Exercise:
Nothing in the records below should be altered in the copy, although the pictures must be left out.

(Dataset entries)
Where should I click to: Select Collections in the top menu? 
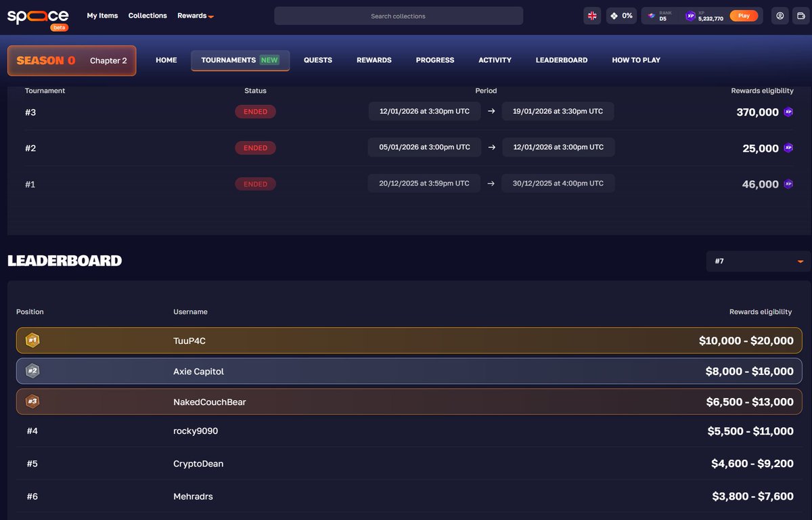pos(148,16)
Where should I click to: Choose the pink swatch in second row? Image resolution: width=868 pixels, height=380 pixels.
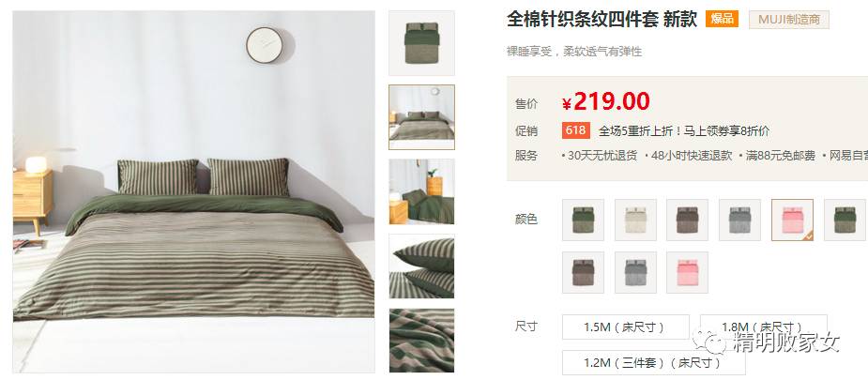pyautogui.click(x=687, y=272)
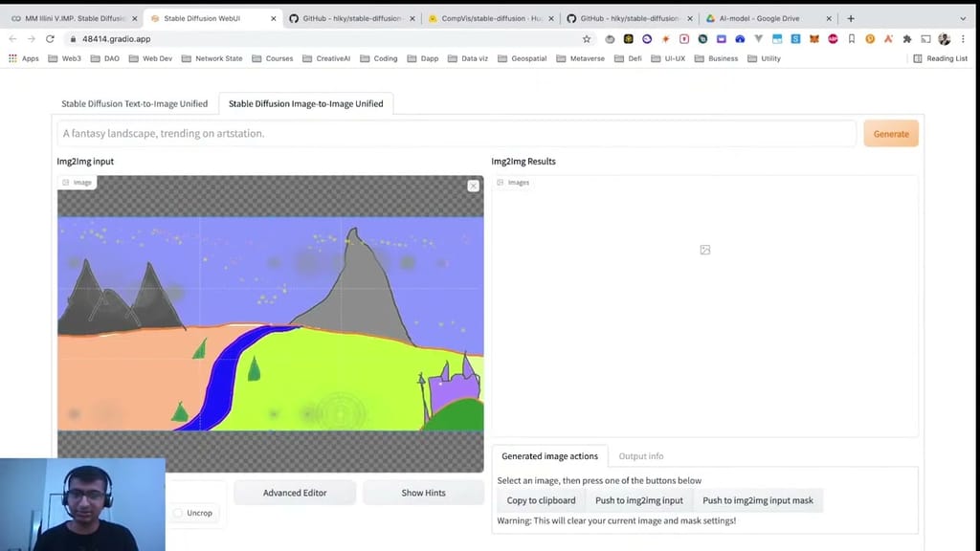Open the browser extensions puzzle icon

click(x=907, y=39)
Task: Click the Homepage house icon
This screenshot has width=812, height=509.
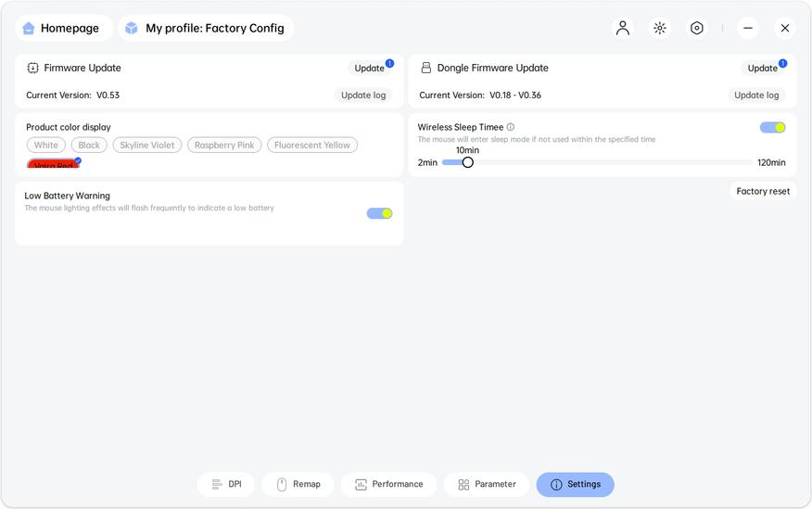Action: [x=29, y=29]
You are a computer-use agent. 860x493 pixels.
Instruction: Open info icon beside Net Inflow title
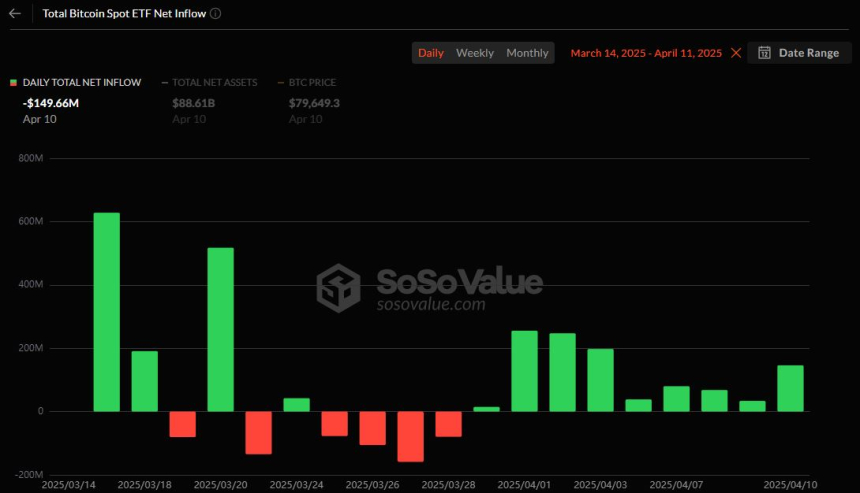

Task output:
Where should I click to: Select Collections in the top menu? 
pos(148,16)
Where should I click to: Choose the pink swatch in second row? Image resolution: width=868 pixels, height=380 pixels.
pyautogui.click(x=687, y=272)
Open the browser extensions puzzle icon

click(x=907, y=39)
Task: Click the Homepage house icon
This screenshot has width=812, height=509.
Action: [x=29, y=29]
You are a computer-use agent. 860x493 pixels.
Instruction: Open info icon beside Net Inflow title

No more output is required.